Una revolución (en su sentido original, astronómico) es que, curiosamente en los tres únicos países con sistema representativo, la gente vote, no contra el sistema (si fuera así no votarían), sino contra lo que la prensa mande, que es otra cosa. A esto los politólogos con nómina lo llaman populismo, pero, en estas circunstancias, el antipopulismo (básicamente, odio al sufragio universal) no es más que esnobismo postfactual, o, como se decía cuando no había internet, franquismo.
En el franquismo se decía “antipolítica” a la política de enfrente, y “populismo” era el “ismo” de quienes estaban hartos de ver mandar a los de las oposiciones a la abogacía del Estado.
Ahora la revolución la traen los hartos de la socialdemocracia (un taburete de tres patas: cultura de izquierdas, política de centro y economía de derechas), y sigue, miren ustedes por dónde, la misma ruta de la rebelión contra el Absolutismo (bastante menos absoluto, por cierto, que el de cualquier jefe de gobierno en los Estados de partidos), Inglaterra, América y Francia, aunque sin ningún Tom Paine que nos lo cuente de primera mano.

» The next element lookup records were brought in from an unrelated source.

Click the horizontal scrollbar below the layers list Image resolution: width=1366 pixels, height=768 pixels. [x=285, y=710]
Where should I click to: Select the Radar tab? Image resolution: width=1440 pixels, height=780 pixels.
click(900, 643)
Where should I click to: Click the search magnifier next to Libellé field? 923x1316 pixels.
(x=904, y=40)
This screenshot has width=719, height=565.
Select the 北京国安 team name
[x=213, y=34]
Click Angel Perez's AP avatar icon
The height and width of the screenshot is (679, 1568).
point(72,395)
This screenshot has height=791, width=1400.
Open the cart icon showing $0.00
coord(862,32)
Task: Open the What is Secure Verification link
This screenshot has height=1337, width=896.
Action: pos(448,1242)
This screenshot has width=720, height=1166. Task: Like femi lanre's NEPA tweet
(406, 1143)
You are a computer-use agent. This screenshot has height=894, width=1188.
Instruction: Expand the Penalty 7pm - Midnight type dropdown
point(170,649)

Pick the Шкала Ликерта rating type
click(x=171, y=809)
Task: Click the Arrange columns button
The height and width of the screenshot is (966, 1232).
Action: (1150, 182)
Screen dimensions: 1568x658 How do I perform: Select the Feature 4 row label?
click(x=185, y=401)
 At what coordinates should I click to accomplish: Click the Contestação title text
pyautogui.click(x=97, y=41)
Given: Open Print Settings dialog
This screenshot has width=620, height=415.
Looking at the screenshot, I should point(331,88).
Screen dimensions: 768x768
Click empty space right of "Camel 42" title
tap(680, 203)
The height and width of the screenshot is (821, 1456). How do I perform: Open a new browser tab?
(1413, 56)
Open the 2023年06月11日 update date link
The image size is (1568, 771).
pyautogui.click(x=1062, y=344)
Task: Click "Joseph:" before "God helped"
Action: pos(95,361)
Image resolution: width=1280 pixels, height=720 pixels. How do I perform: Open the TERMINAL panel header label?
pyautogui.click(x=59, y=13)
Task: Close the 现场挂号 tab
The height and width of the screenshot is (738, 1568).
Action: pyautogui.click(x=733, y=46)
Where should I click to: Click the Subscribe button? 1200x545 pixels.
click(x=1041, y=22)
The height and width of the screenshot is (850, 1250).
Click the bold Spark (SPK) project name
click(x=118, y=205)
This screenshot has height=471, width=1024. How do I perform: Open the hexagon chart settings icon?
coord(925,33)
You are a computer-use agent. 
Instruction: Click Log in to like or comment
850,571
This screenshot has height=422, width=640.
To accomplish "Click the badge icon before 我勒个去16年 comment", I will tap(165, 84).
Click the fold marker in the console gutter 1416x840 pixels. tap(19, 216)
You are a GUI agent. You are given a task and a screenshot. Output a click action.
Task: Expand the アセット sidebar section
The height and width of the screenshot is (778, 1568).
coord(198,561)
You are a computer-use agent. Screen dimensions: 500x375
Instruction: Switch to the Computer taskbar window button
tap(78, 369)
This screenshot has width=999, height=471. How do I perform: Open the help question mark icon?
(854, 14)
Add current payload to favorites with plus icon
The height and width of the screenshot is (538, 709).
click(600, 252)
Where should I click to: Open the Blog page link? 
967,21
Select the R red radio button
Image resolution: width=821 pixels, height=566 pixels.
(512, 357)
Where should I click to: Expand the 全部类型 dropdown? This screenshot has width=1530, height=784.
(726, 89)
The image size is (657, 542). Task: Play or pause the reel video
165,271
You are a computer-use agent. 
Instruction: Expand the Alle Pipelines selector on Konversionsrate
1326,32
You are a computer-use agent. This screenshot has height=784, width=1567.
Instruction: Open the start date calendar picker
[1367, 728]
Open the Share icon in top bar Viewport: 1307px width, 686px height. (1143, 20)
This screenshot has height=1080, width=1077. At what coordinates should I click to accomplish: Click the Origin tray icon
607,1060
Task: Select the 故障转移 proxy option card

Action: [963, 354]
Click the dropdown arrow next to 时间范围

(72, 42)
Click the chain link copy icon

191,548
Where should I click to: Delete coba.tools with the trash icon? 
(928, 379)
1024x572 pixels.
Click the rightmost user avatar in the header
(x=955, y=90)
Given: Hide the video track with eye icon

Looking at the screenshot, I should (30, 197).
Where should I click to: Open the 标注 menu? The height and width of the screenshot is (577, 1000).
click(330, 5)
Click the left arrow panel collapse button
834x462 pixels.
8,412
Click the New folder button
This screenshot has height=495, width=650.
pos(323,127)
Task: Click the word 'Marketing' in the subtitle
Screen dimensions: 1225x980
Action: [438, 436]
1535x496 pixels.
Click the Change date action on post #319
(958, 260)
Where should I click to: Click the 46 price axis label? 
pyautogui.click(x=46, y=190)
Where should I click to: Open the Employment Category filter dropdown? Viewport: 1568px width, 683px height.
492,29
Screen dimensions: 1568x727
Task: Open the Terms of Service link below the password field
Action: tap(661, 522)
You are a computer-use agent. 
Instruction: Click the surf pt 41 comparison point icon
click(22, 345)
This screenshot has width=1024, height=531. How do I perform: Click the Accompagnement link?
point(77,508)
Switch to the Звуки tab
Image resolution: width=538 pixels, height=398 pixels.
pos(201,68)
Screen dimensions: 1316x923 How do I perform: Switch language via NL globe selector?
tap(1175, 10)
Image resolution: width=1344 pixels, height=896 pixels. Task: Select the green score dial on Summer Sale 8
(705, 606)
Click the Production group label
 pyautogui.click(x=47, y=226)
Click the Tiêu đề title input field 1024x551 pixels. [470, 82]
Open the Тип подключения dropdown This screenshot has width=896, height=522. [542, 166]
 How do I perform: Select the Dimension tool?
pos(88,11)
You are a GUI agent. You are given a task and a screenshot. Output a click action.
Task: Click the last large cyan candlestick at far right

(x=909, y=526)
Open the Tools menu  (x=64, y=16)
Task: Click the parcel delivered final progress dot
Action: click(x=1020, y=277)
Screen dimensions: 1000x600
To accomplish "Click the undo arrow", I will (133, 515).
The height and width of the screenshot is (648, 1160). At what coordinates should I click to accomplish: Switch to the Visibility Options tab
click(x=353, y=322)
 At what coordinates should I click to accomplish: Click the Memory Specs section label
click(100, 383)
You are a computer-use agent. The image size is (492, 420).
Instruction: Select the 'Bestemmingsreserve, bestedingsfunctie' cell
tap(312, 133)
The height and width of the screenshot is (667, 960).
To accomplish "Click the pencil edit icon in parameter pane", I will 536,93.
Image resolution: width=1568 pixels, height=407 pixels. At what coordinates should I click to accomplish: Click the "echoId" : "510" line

Mas ni en Burke ni en Tocqueville, que sufrieron y analizaron semejantes revoluciones, darán ustedes con el más leve propósito de insulto o histrionismo del estilo de nuestra Cultura Meritxell formada en la Santa Transición, cuyos representantes mejor colocados hacen frente al fenómeno con el desparpajo (pero sin la gracia) de Fernando Villalón, el primo poeta de Manuel Halcón que criaba toros de ojos verdes, ante una plaga de langosta que cayó en los campos. Se reunieron los ganaderos en casa de los Miura. Hablaron todos. Villalón, con su sonrisa de soplillo (eso decía de él Juan Ramón Jiménez), trató de excusarse. “Para mí”, dijo finalmente, “esto sólo tiene un remedio”.
Todos se volvieron hacia él, muy intrigados:
–Pues capar los machos.
Nuestros Demócratas de Toda la Vida proponen capar los populistas. O sea, los electores.